_Exercise goal_
Report each line of the entries that contains the word "pixels", copied in full.

%%

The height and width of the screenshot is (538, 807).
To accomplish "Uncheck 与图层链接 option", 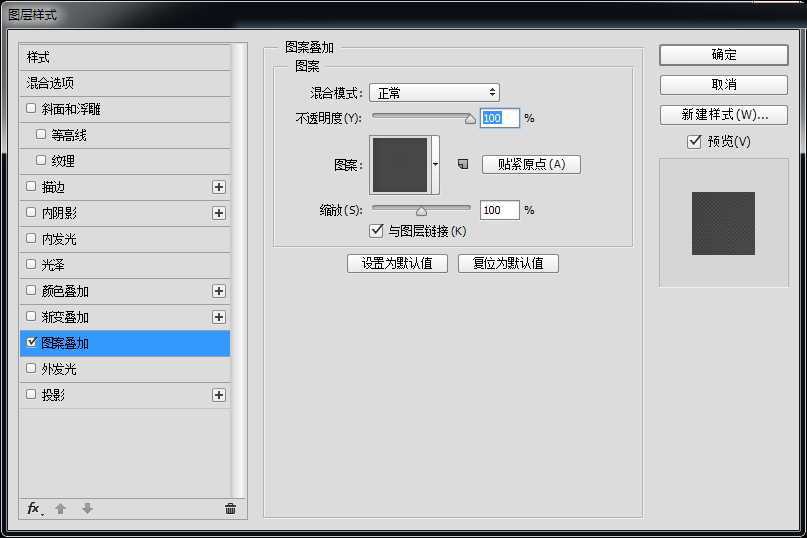I will click(x=377, y=231).
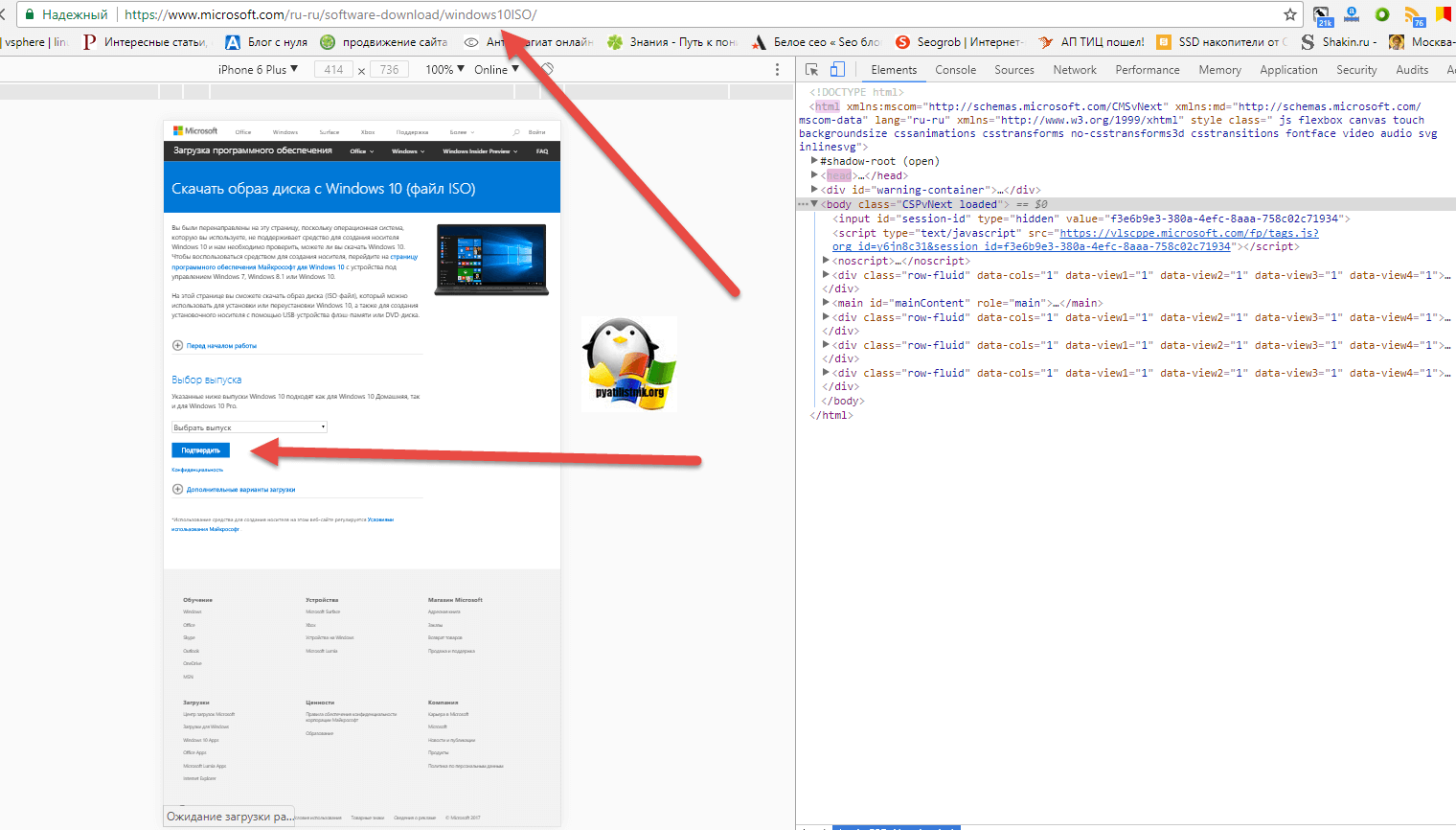Toggle the device toolbar icon in DevTools

point(837,70)
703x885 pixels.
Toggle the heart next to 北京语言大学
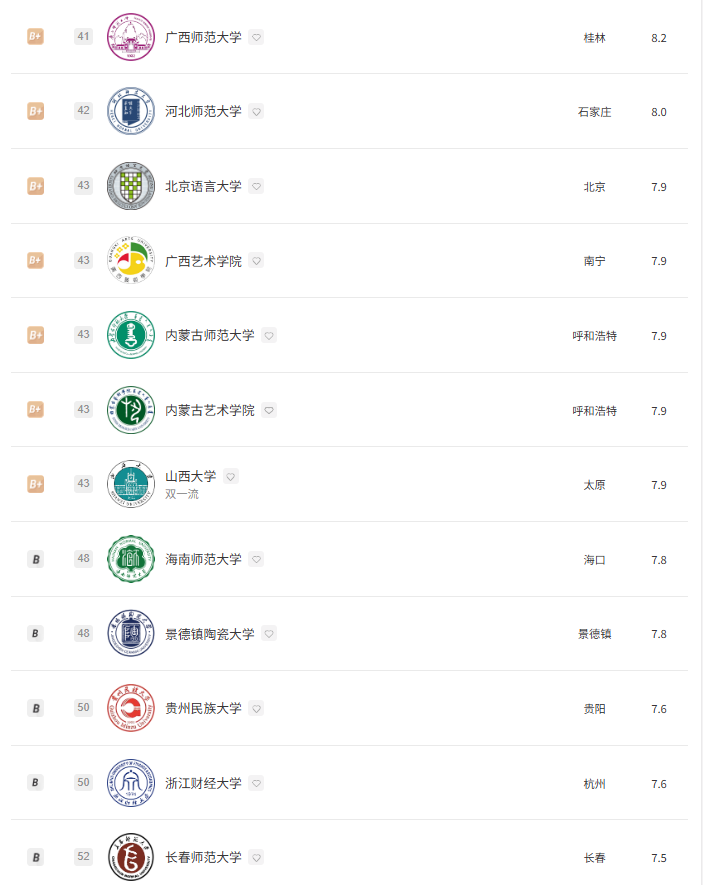click(x=256, y=186)
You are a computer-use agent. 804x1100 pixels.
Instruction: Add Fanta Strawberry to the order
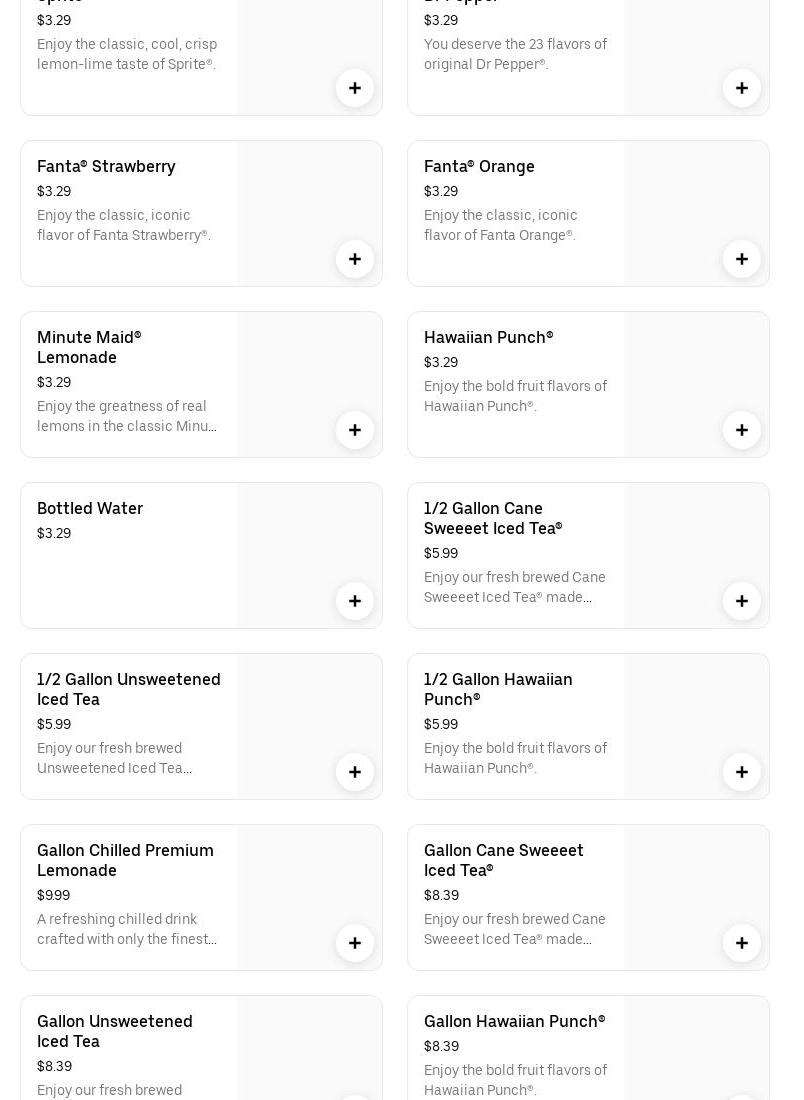click(x=355, y=259)
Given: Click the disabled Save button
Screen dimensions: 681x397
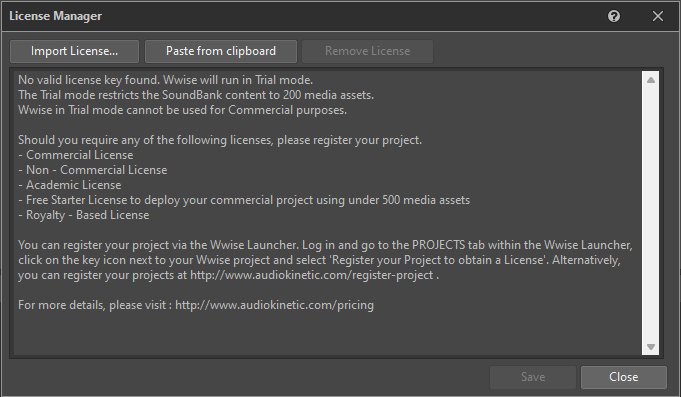Looking at the screenshot, I should pyautogui.click(x=533, y=377).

%%

_Response area_
703x885 pixels.
You are a computer-use agent. 804x1100 pixels.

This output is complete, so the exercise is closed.